Joel Torre
Culture Spotlight

Joel Torre on the rite of passage that was Oro, Plata, Mata

The actor reflects on his first screen kiss, blasting brains for the camera, and the extraordinary experience of making the movie that made him.
Em | Sep 11 2018

I met director Peque Gallaga around 1969 when I was a little boy growing up in Bacolod. He saw me in a stage play in which his brother played my dad. Peque was going to stay in Bacolod to teach theater. He told me, "I want you to be in all my plays." And I did until my college days in the 1980s when Peque resumed his production design and directorial work in Manila.

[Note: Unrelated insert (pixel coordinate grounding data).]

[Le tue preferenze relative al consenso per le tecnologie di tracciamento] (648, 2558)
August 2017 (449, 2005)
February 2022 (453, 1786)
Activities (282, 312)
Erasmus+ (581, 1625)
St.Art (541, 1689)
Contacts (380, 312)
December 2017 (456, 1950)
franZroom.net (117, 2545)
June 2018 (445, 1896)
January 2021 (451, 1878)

But every summer during college, I apprenticed under Peque. I was part of the production design staff of Regal films like Pabling and Bilibid Boys. I did that to acclimatize myself to the showbiz culture, to know the business. After my graduation from college in 1982, I became a production assistant on the comedy show Champoy which was directed by Peque.

In April of that year, he got the news that the script of Oro, Plata, Mata that Joey Reyes wrote for him won in the Experimental Cinema of the Philippines (ECP) Scriptwriting Contest. Sabi ko, "Peqs, basta sali ako diyan." Peque had a role for me: si Lucio, yung batang katiwala ng hacienda.

I was already going through workshops to flesh out my character as Lucio. Albert Martinez was being eyed for the role of Miguel but he was too busy. Sabi nina Joey Reyes and (production designer) Don Escudero who both knew that I was a theater actor, 'Let's audition Joel.' I did and got the part. Gulat na gulat ako. I was dreaming of being an actor in films, but I didn't expect that I would get my wish so soon and that I would get 'introducing' billing in such a grand film.

The film is loosely based on real-life experiences of families in Negros during World War II. Peque knew all the stories. Gan'on talaga ang nangyari: the rich families had to leave their houses in the cities and go to the farms. When the Japanese started coming in, the people of Negros had to go to the mountains and hide. Before we went to Negros for the shoot, the cast and staff had workshops in Manila so we could all get a feel of the story to the point that it was second skin.